Nora Roberts became a fairy god-mother, she could make any story possible: between a warrior and a debutante; between royalty and peasantry; between an idealist and a realist; between two people of totally different worlds. Knights in shiny armours and damsels in distress.

And so I began to dream.

That somehow, I would find a teenager like myself that would sweep me off my feet. As tomboyish as I was, I chose to believe that there was someone who would be interested in me enough to make me want to exchange my bounce for a swirl.

I moved from Nora Roberts to Harlequin to Mills and Boons to every other name possible. I began to look for books by certain people instead of the publishing company. It became a sacred duty to read a romance novel with awe and reverence.

Years after, as I write this, I’m reading a romance Novel by Nora Roberts, one of her ‘two-in-one’s. It strikes me that the stories can be so different, yet so the same: there is always a meeting point, then a conflict, then a resolution. 

I take it upon myself now to wonder if they ever make it to the end or they join the statistics of divorced couples in the world. But of course, I’ll never know.

I don’t know when I lost the reverence for romance novels, maybe it was when I raised my head and decided to write one for myself: one with more realism than dreams.

Or maybe it was when I decided that my Knight had to be excellent for me, and not just one whose character was tailored after a ‘Hunter Brown’ or a ‘Shade Clyde’ or some other name that had no connection with the roots I constantly try to relate to.

I will write my own romance story. After all, I have started writing letters to my future husband.

Kiss Me

I had to look into the dictionary to fine a word to aptly represent the way I think in my head. I found this:

I got close to someone. We bonded over intellectual property- the beauty in poetry, the way books made you travel through time, the way a word could mean a thousand things. As time went by, he saw through me; past the English, the sarcasm, the wit. He saw the colour of polish on my nails and the hair I never seemed pressed to braid.

We would take walks on long roads and dance in the middle when no car was passing. Then we would lie in the middle of the road when no one was watching. We began to have inside jokes- the ones only both of us understood. We would race our shadows and see who could jump higher to cut leaves from trees. He called it aimless wandering. 

After our walk, we would run under the arcs beside the Senate building and then hide between the walls, because the regular people were asleep or reading- and we were seizing the moment.

It was during one of those times, after we sat down on a slab at the motion ground, sharing a bottle of coke and our very different music playlists, that he kissed me. It was brief, it was polite, it was a question. I answered.

The next time, after our round of aimless wandering, we got to the arc, then sat on the slab. And the next thing I heard was my voice. Kiss me.

I Write Letters To My Future Husband

For the past couple of years, I have written letters to my husband- whom I don’t know, haven’t met (or maybe we have met, I don’t know) and have no clue about. I would tell him what is happening to me, what I feel, and how I think I would feel when it’s over.

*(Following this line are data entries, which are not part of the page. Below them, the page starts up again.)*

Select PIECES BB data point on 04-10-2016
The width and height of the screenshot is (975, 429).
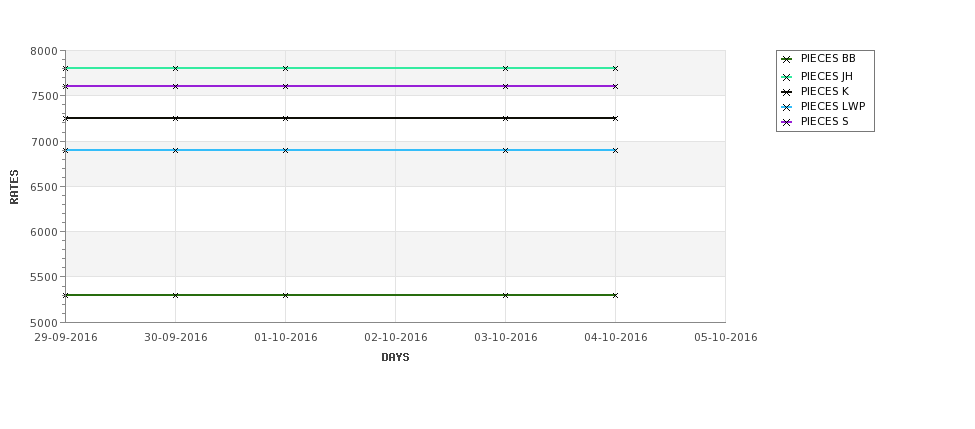click(x=616, y=295)
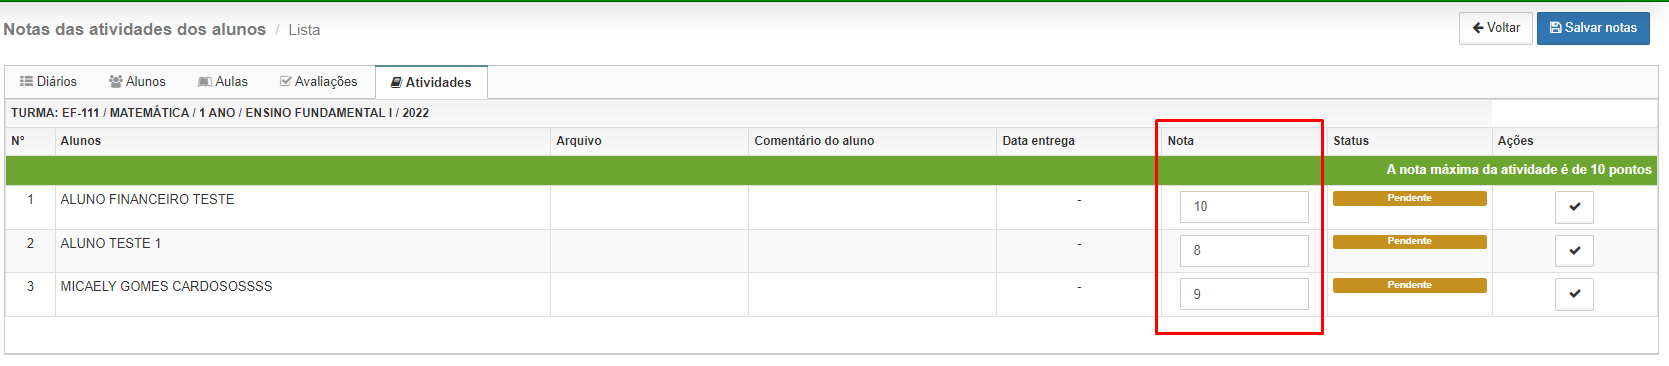This screenshot has width=1669, height=366.
Task: Confirm grade for ALUNO TESTE 1
Action: point(1574,251)
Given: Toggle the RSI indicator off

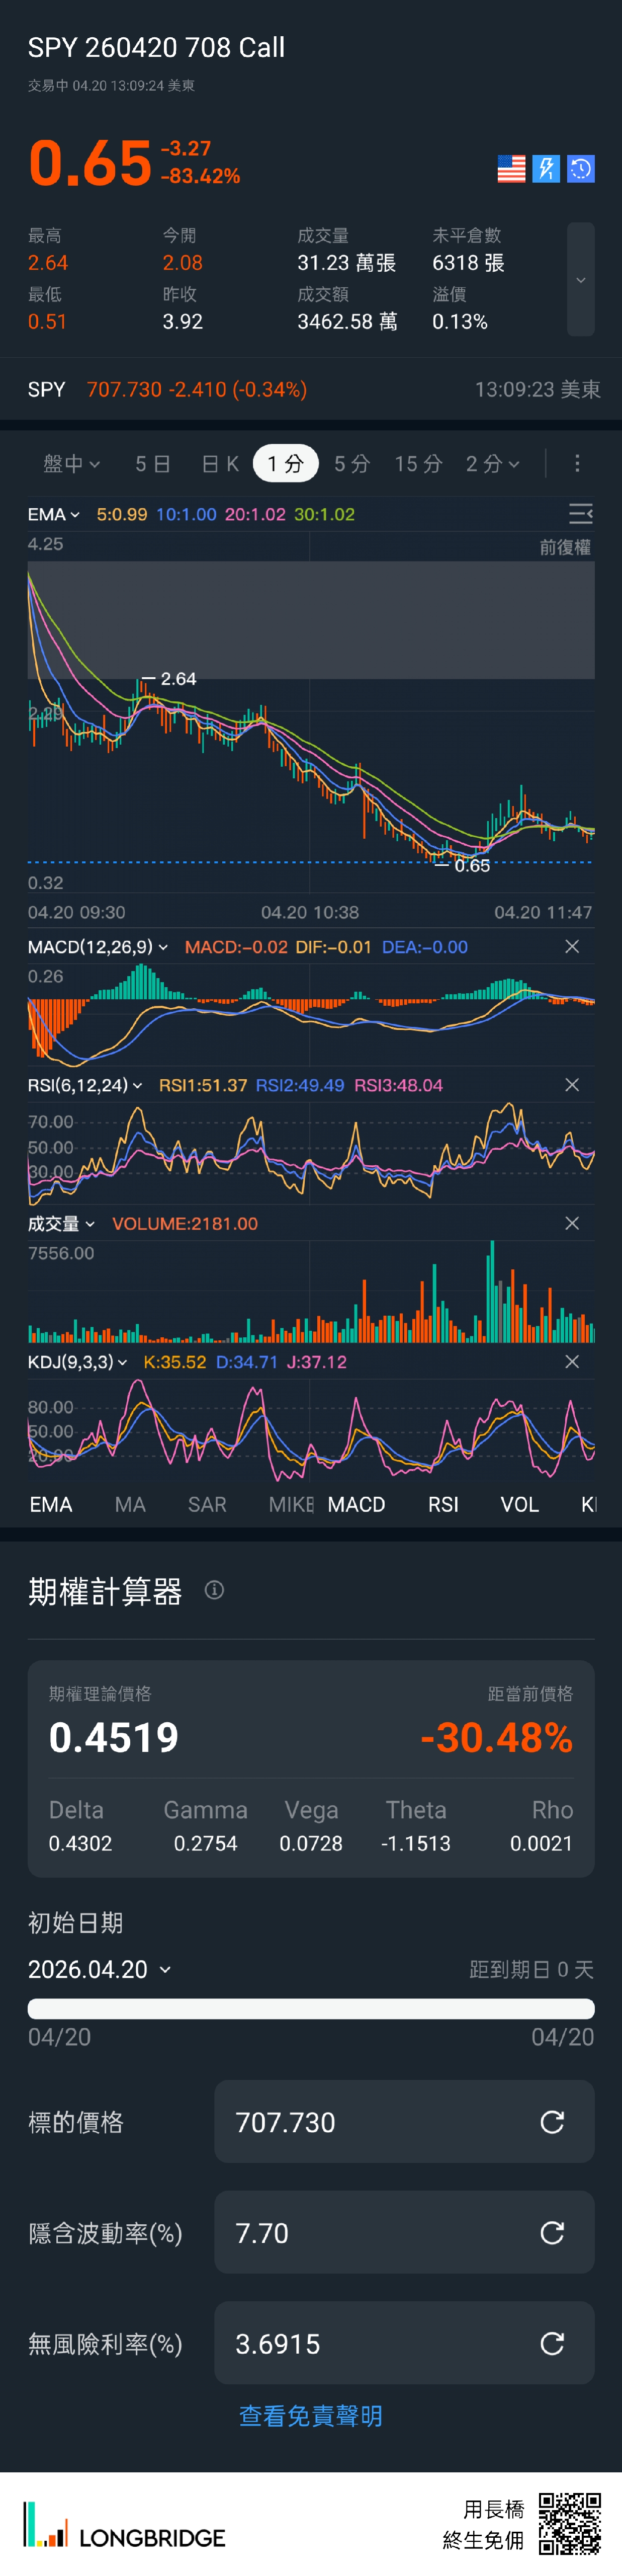Looking at the screenshot, I should point(443,1505).
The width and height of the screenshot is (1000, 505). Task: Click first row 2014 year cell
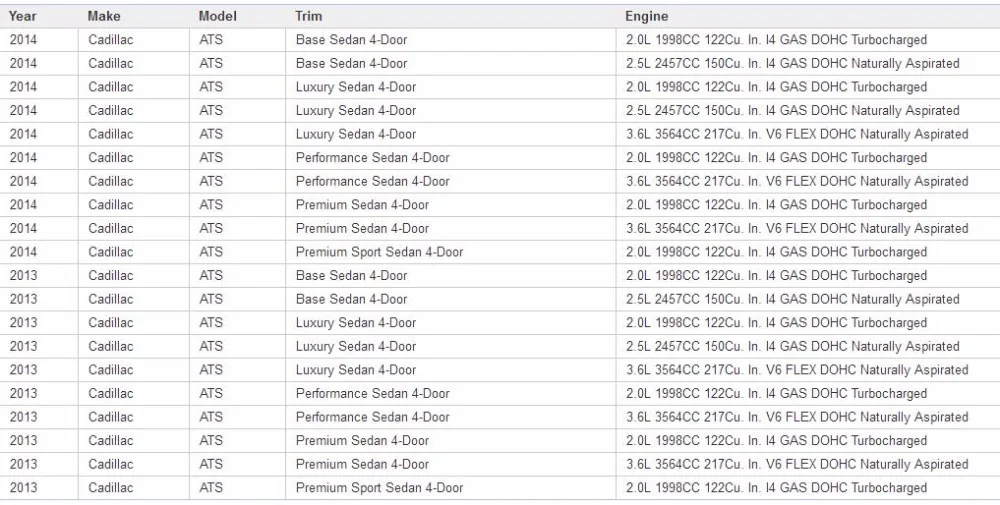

I think of names to call him that are not usual, maybe something Hispanic *abeg+eye roll* or French- what with French being synonymous to love. If a name could be worn out, I think Nigerians would be on the A-list of ‘wear-out’ers. 

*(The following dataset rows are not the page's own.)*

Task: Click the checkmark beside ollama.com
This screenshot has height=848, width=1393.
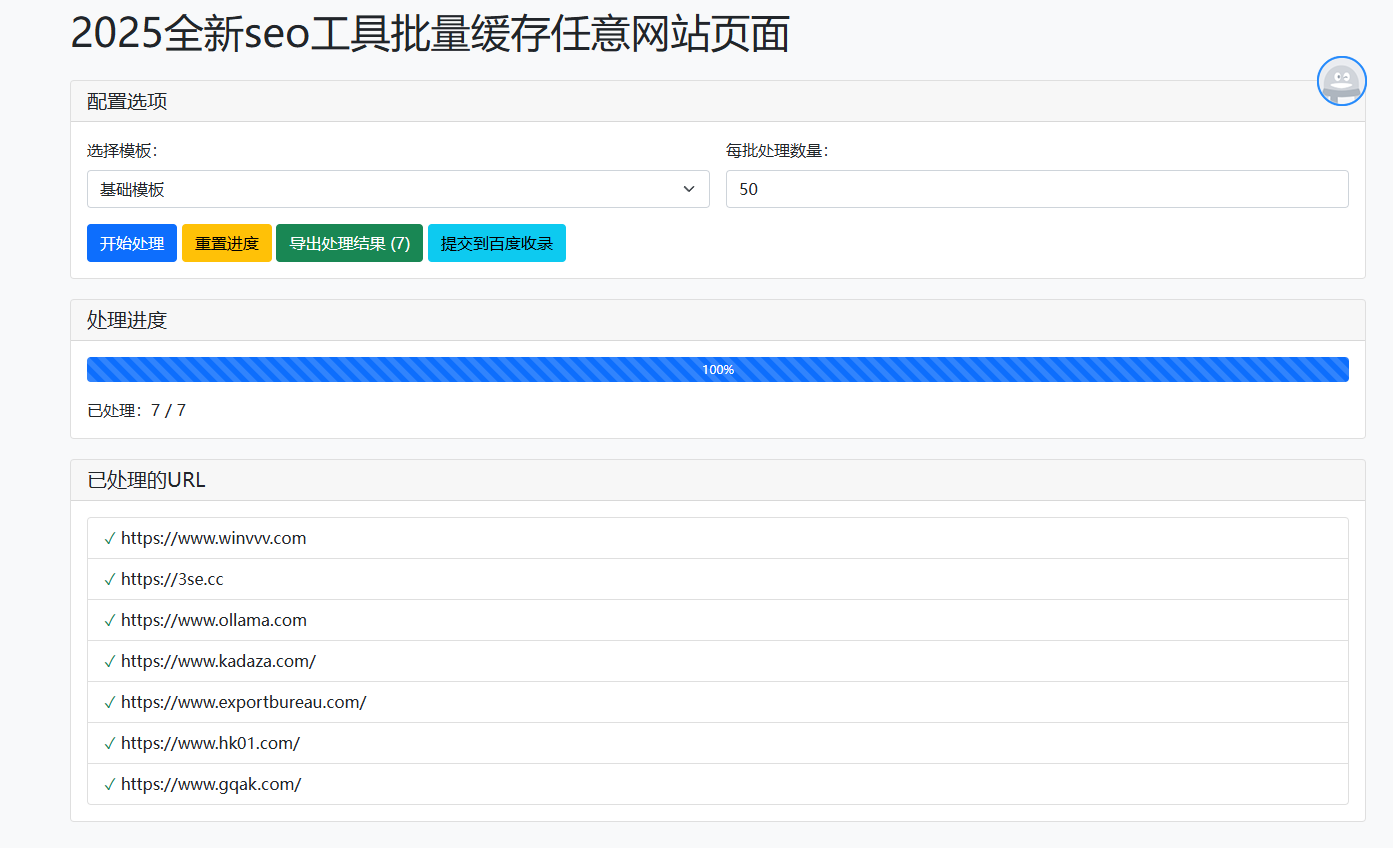Action: click(x=109, y=619)
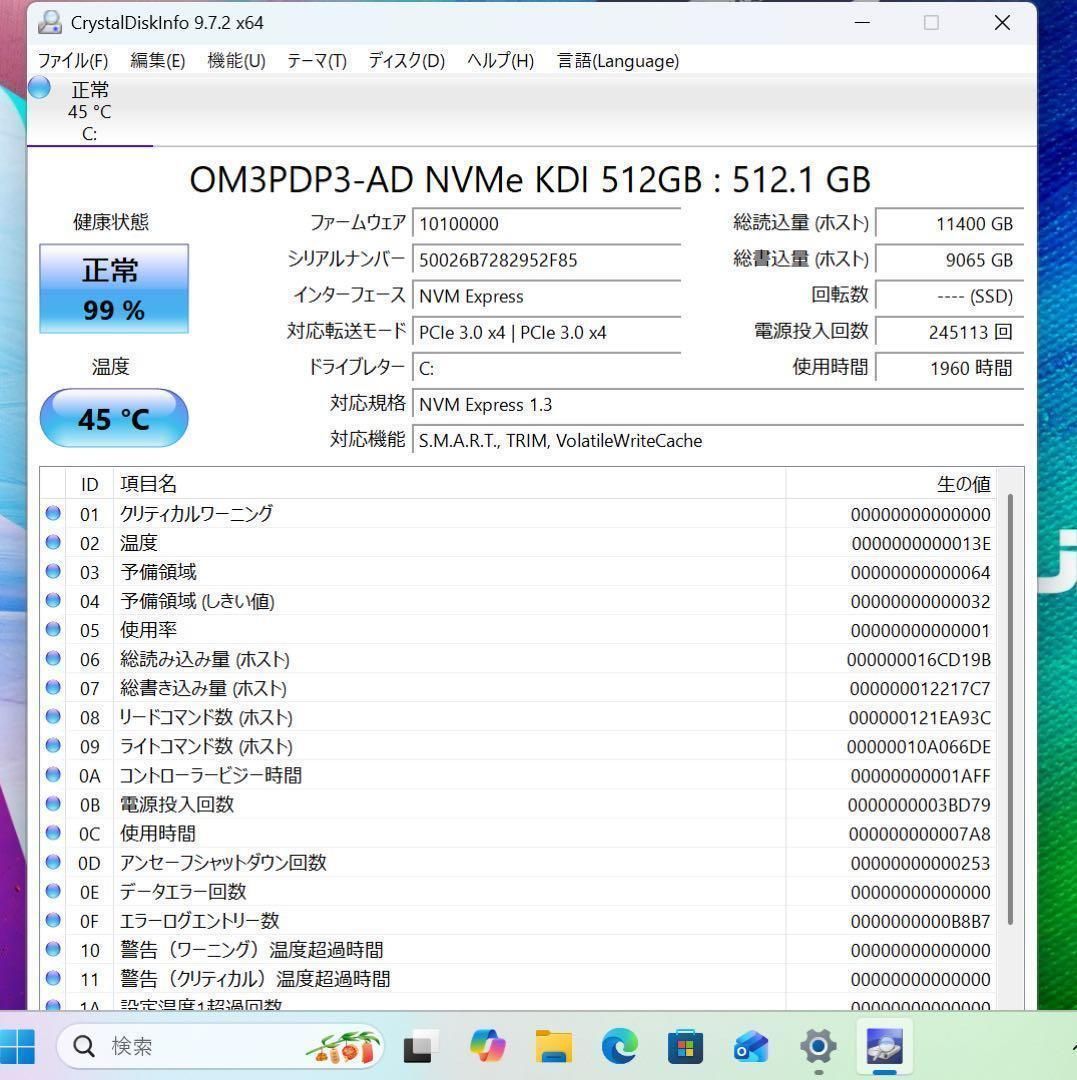Open the ディスク(D) disk menu
1077x1080 pixels.
[406, 61]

From Darling, sweetheart, honey, to mama Amaka, papa Amaka, that has been the norm, I tell my husband I would like to call him something different, and hope that he calls me something different too.

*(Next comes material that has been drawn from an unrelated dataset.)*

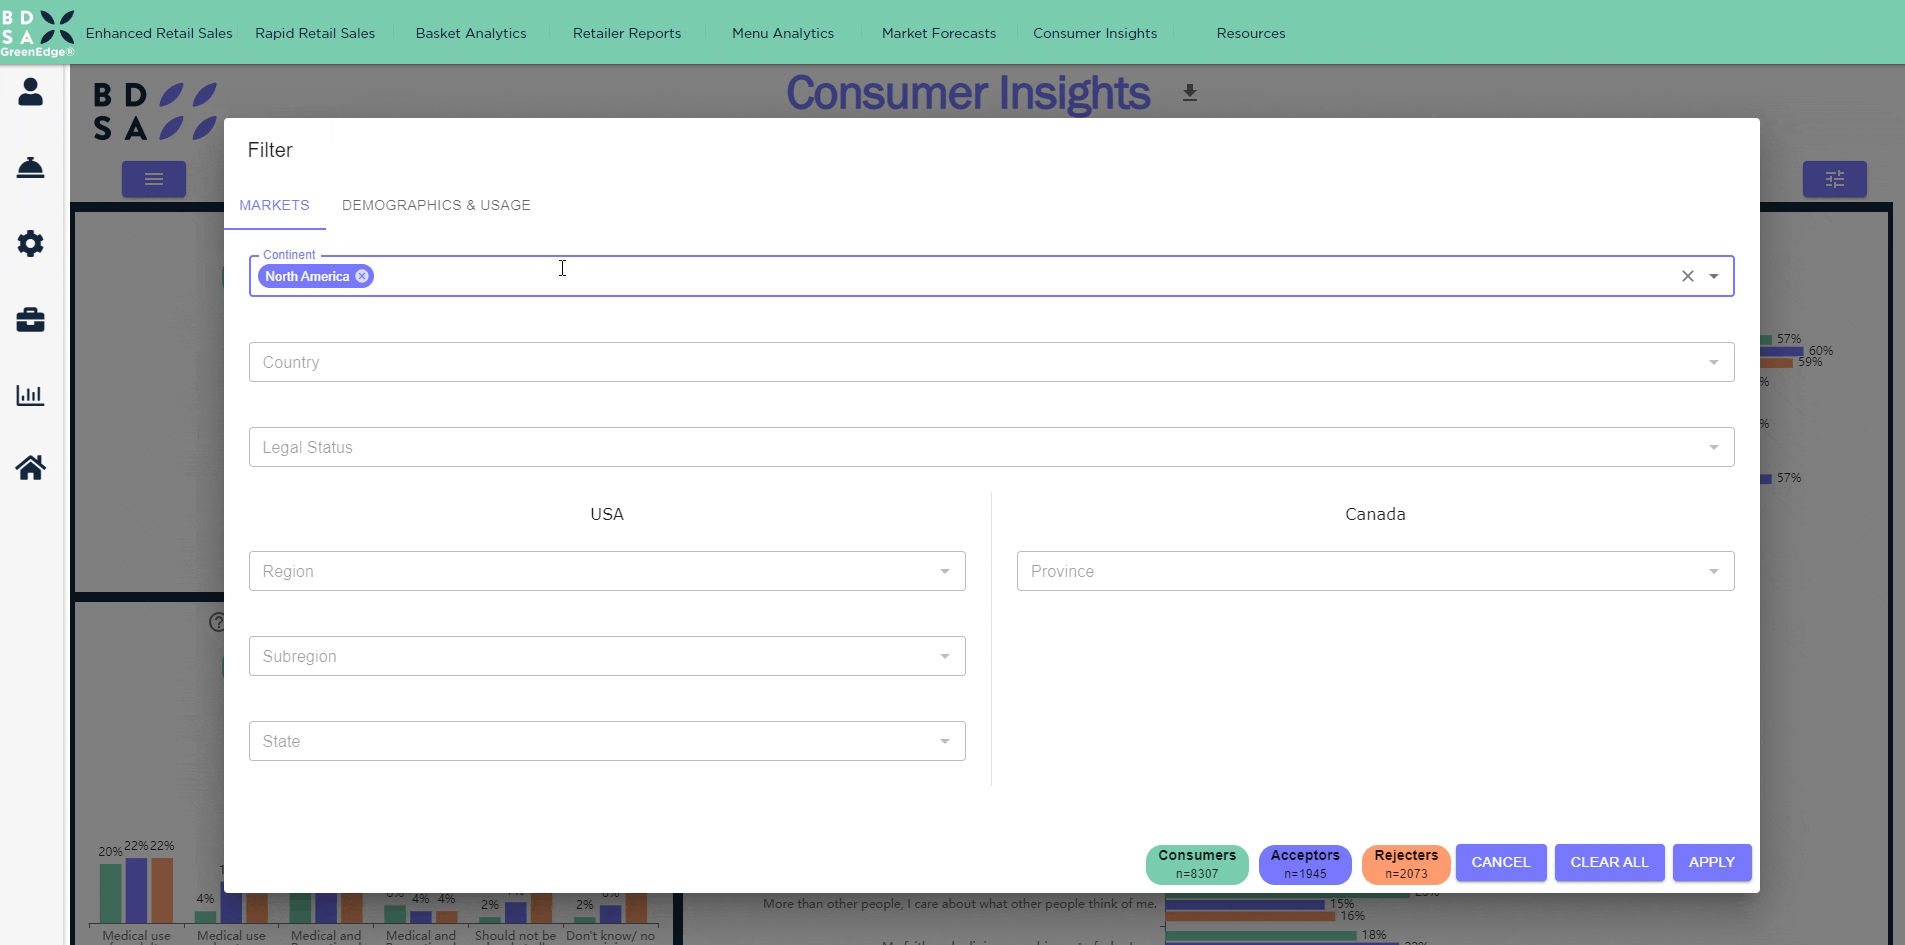1905x945 pixels.
Task: Expand the Province dropdown under Canada
Action: point(1374,571)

Not like: ‘hey, something different, come see this’ sic.

I want him to know me from when I’m growing up, I want him to feel the difference in my thoughts as I grow, evident in every letter I write. 

I let him know about my devotion to him, because I love him. Because he’s my friend.

I number the letters too, so that he’ll know the sequence in which I write them.

In every one I write, I’m honest, no disguises, no pretence, just me: stripped of all the mind decoration, so that I can say what is on my mind as it comes, after all, we would be together for the rest of our lives.

I write letters to my future husband, and I always end them with ‘yours, always’.